The Wolfram Engine (essentially the Wolfram Language interpreter/execution environment) is free: https://www.wolfram.com/engine/. You can download it and run Wolfram code.

Wolfram Mathematica (the Jupyter Notebook-like development environment) is paid, but there are free and open source alternatives like https://github.com/WLJSTeam/wolfram-js-frontend.

> WLJS Notebook ... [is] A lightweight, cross-platform alternative to Mathematica, built using open-source tools and the free Wolfram Engine.

by chvid 7 hours ago

You can play around with this:

https://www.wolframalpha.com/

by uwagar 7 hours ago

he invented the term and so pleased its blowing up.

by deepsun 8 hours ago

Amount of "I" and "me" is astonishing.

Didn't find anything on falsifiable criteria -- any new theory should be able, at least in theory, to be tested for being not true.

by ForceBru 8 hours ago

Isn't this his personal blog? The domain name is "stephenwolfram.com", this is his personal website. Of course there will be "I"'s and "me"'s — this website is about him and what he does.

As for falsifiability:

> You have some particular kind of rule. And it looks as if it’s only going to behave in some particular way.
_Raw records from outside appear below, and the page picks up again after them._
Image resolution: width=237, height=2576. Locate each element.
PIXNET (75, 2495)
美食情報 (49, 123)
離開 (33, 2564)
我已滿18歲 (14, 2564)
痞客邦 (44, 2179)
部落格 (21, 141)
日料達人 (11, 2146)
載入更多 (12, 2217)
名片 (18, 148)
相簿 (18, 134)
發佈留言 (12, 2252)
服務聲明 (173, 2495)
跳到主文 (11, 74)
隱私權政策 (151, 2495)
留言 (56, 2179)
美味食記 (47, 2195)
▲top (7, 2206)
But no, eventually you find a case where it does something completely different, and unexpected.

So I guess to falsify a theory about some rule you just have to run the rule long enough to see something the theory doesn't predict.

by uwagar 7 hours ago

he be the trump of his new kinda science world.

by andyjohnson0 4 hours ago

Sure, but everyone always says that. What do you think of what he wrote about?

by dist-epoch 5 hours ago

Some things, like the foundations of mathematics, are not falsifiable.

You judge them by how useful they are.

Ruliology is a bit like that.

by SanjayMehta 7 hours ago

That's his style. It's not just his blog style, it's the same in his book.